Age range for children is 0–9 years; age range for adults is 10 years and older.

https://doi.org/10.1371/journal.pmed.1002633.g001

TANA II overview

We conducted the TANA II continuation trial from November 1, 2010, until November 8, 2013. The TANA II trial population consisted of 48 state teams that had received annual mass azithromycin distributions and 24 state teams that had received biannual mass azithromycin distributions during TANA I. State teams were randomly selected stratified by subkebele, with 4 state teams from each of the 12 annually treated subkebeles and 2 state teams from each of the 12 biannually treated subkebeles. We randomized the 4 state teams in each annually treated subkebele to 1 of the following treatment strategies: (1) discontinuation of mass treatments, (2) continued annual mass azithromycin treatments, (3) azithromycin treatments targeted to preschool children, or (4) azithromycin treatments targeted to households containing children with clinically active trachoma. We randomized the 2 state teams from each biannually treated subkebele to either discontinuation of mass treatments or to continued biannual mass azithromycin distributions. As depicted in Fig 1, the present report includes 48 state teams randomized into 4 treatment groups: continuation of annual mass azithromycin (N = 12), cessation of annual mass azithromycin (N = 12), continuation of biannual mass azithromycin (N = 12), and cessation of biannual mass azithromycin (N = 12). The 2-stage randomization means that these 4 groups were randomly drawn from the same underlying population and can thus be validly compared with each other. The trial protocol and outcomes were prespecified, and there were no changes to the methods after commencement.

Randomization and masking

TCP performed the randomization in the statistical package R (R Foundation for Statistical Computing, Vienna, Austria). State teams from the annual and biannual arms of TANA I were randomized to discontinue or continue their treatment strategy. All state teams were enrolled prior to randomization. Study participants were not masked to their state team’s treatment allocation. Field staff were not informed of, and laboratory personnel were masked to, the state team’s treatment allocation.

★ ★ ★ ★ ★

WORK ITEM A:
Answer these questions about the TANA II trial text:
(i) Between which dates was the TANA II continuation trial conducted?
(ii) In which statistical package was the randomization performed?
(iii) What age range counts as children?
WORK ITEM B: Carry on the TANA II trial text from its last sentence.

★ ★ ★ ★ ★

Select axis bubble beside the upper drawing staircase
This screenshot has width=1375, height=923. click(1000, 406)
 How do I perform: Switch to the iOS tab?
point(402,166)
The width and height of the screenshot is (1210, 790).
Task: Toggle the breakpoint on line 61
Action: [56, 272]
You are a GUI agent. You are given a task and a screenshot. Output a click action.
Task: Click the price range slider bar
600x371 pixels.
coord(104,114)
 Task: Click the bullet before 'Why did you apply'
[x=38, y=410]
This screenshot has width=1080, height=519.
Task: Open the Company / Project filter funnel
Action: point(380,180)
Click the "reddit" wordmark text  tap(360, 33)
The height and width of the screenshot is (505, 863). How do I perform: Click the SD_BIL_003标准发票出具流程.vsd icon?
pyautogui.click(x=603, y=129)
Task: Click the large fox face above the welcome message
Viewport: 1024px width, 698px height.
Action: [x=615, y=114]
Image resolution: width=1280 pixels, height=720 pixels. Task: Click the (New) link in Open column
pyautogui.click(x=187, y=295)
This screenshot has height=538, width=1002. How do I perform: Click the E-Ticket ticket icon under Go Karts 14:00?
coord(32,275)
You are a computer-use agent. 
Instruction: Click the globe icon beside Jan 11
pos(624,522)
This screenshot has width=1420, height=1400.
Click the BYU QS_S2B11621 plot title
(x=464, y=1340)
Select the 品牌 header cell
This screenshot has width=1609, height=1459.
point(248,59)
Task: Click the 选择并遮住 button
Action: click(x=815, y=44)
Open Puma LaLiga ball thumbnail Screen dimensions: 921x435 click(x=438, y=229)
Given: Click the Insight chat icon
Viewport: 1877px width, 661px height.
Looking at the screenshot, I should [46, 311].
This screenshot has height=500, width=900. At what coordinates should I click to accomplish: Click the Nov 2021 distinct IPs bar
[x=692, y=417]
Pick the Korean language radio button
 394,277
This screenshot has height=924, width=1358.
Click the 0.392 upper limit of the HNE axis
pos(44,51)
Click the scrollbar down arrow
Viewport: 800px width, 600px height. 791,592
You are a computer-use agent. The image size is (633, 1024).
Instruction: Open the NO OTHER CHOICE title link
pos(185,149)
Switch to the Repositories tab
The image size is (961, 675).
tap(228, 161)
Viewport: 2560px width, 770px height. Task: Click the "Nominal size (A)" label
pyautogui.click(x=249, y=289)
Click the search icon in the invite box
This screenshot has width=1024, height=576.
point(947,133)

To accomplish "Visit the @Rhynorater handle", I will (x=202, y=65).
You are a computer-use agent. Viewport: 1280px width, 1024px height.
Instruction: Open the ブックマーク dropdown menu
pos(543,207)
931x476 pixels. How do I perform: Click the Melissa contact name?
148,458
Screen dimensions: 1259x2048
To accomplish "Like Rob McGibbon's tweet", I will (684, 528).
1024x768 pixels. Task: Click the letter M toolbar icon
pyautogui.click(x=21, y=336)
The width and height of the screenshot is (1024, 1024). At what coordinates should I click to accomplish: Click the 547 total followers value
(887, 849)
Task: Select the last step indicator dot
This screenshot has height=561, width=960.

★ ★ ★ ★ ★

EXERCISE ANSWER A:
(i) From November 1, 2010, until November 8, 2013.
(ii) R.
(iii) 0–9 years.

EXERCISE ANSWER B:
Intervention

In both TANA I and TANA II, we performed an annual door-to-door enumerative census. In state teams assigned to treatment, azithromycin was offered to all community members aged 6 months and up (approximately 20 mg/kg using height-based dosing for children, up to a maximum of 1 g) [19]. Children less than 6 months, pregnant women, and those allergic to macrolide antibiotics were offered 2 tubes of topical tetracycline instead, to be used twice daily for 6 weeks. Antibiotic coverage was defined as the proportion of individuals from the most recent census who received either oral azithromycin or topical tetracycline. An adverse event notification system was put in place for individuals to notify the village informant and the Ethiopian study coordinator.

Monitoring

The primary outcome was prevalence of ocular chlamydia infection as detected by PCR. Active trachoma was a prespecified secondary outcome and is included in this report as it is an important component of monitoring trachoma control programs [20]. We performed annual assessments in the same populations as in TANA I: a random sample of 50 children aged 0–9 years and a random sample of 50 individuals aged 10 years and older (“adults”) from each state team based on the most recent census. To assess active trachoma, at each monitoring visit, we examined the everted upper right tarsal conjunctiva for signs of trachoma according to the WHO simplified trachoma grading system, specifically assessing the presence of TF and trachomatous inflammation–intense. To assess ocular chlamydia, we then collected a conjunctival specimen by passing a Dacron swab 3 times against the everted tarsal conjunctiva, rotating the swab 120° between each pass. We stored swabs on ice for <8 hours while in the field, then at −20°C until transport to the lab, at 4°C for <24 hours during transport, and finally at −80°C until processing. We performed chlamydial testing with the Abbott m2000 platform on pools of 5 randomly selected swabs, with pools stratified by community and age group. We estimated the prevalence of infection most likely to have resulted in the pooled result, as previously described [21].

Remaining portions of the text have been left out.